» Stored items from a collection

◆ ◆ ◆ ◆ ◆

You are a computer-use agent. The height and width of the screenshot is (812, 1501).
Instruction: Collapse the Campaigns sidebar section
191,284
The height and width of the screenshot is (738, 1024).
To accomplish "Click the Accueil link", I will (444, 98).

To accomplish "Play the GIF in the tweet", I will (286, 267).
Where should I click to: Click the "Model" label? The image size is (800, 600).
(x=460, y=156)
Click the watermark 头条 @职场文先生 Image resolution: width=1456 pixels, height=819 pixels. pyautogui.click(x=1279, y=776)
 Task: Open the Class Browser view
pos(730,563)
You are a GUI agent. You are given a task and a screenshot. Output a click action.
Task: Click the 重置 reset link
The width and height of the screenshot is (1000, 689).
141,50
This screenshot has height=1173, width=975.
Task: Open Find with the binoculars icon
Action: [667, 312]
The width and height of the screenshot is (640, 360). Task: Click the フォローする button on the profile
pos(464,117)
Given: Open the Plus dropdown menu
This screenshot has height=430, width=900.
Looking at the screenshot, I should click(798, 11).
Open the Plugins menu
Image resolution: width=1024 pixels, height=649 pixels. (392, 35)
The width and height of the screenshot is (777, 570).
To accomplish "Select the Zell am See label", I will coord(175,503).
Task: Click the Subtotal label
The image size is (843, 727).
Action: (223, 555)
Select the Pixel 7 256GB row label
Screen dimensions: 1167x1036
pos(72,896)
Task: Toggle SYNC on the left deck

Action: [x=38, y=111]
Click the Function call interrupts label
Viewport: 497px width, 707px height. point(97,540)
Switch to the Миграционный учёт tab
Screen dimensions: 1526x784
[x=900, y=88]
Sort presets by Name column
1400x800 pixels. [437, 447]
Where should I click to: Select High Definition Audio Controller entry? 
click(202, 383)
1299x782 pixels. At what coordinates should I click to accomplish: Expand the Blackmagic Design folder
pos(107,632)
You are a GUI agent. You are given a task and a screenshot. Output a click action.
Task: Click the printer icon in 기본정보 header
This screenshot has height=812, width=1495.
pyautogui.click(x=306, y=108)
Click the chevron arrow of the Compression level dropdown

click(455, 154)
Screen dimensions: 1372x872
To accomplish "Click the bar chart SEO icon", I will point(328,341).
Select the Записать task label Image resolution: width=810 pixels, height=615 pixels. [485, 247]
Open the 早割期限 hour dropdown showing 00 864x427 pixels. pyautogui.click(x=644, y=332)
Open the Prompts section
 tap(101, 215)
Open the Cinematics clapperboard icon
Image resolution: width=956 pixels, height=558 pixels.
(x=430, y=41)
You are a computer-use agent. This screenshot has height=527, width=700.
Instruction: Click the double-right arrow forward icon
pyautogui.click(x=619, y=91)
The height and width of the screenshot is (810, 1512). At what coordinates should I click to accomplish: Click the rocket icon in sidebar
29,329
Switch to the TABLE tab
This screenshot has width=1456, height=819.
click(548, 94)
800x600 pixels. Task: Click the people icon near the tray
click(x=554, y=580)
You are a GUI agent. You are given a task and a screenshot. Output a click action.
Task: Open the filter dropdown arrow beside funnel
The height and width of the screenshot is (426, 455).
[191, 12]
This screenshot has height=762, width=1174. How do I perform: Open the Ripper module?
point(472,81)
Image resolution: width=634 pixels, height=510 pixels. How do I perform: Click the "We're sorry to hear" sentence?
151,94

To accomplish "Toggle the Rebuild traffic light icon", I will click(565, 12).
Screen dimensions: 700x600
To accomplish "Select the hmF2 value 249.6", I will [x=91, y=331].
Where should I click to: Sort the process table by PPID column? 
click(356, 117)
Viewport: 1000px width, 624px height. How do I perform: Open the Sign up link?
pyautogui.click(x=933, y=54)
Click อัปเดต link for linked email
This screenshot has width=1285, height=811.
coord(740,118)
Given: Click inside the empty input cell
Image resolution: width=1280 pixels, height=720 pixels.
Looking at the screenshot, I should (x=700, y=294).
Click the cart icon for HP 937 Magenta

◆ ◆ ◆ ◆ ◆

» WHAT THE TASK ASKS
Gather each line in the entries above where the string "computer" is found.

» COMPLETED TASK
You are a computer-use agent. The height and width of the screenshot is (812, 1501).
You are a computer-use agent. This screenshot has height=527, width=700.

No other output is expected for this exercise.